_Provided data_
◇ ◇ ◇ ◇ ◇ ◇ ◇

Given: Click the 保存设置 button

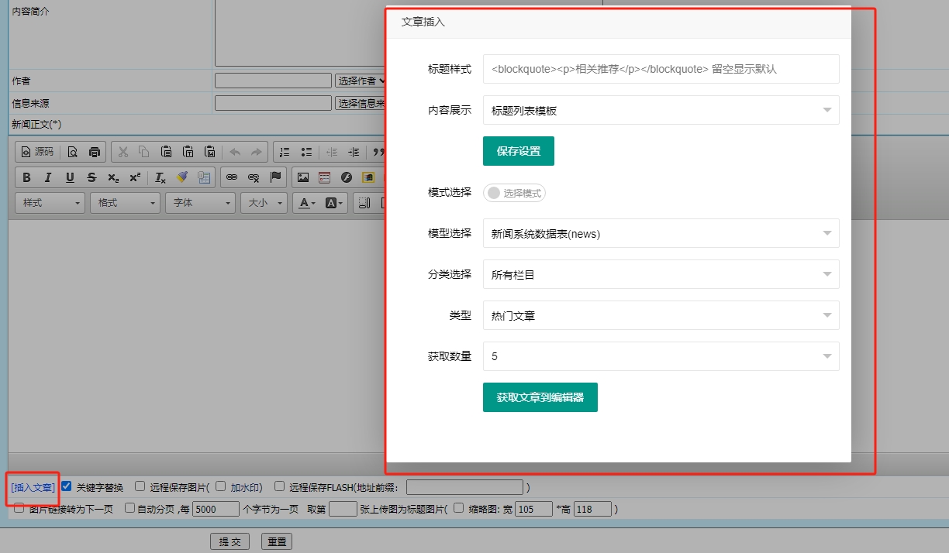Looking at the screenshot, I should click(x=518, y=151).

◇ ◇ ◇ ◇ ◇ ◇ ◇

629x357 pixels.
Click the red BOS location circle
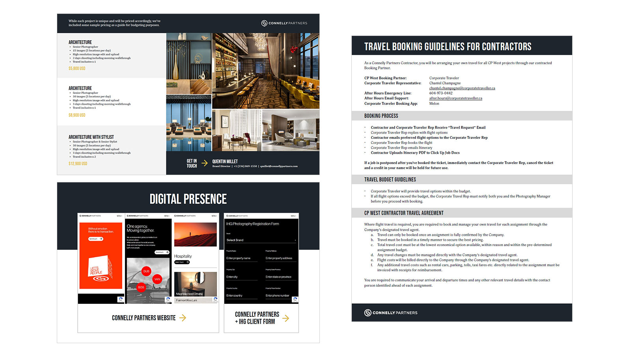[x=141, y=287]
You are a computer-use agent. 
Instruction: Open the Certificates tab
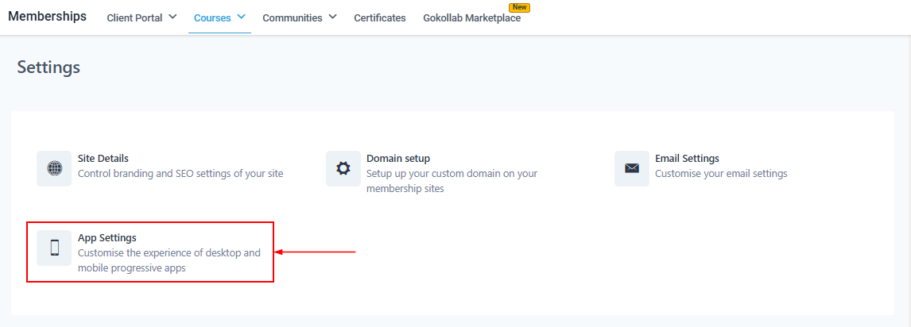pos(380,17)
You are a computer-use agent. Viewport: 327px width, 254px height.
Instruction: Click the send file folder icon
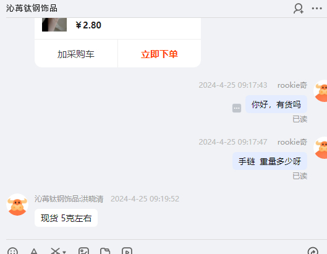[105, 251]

◇ ◇ ◇ ◇ ◇ ◇ ◇

_What the task asks_
Where does the word "agent" occur in the data? Copy every line that has it.

_Output of the task_
You are a computer-use agent. 
You are a computer-use agent. Viewport: 327px width, 254px height.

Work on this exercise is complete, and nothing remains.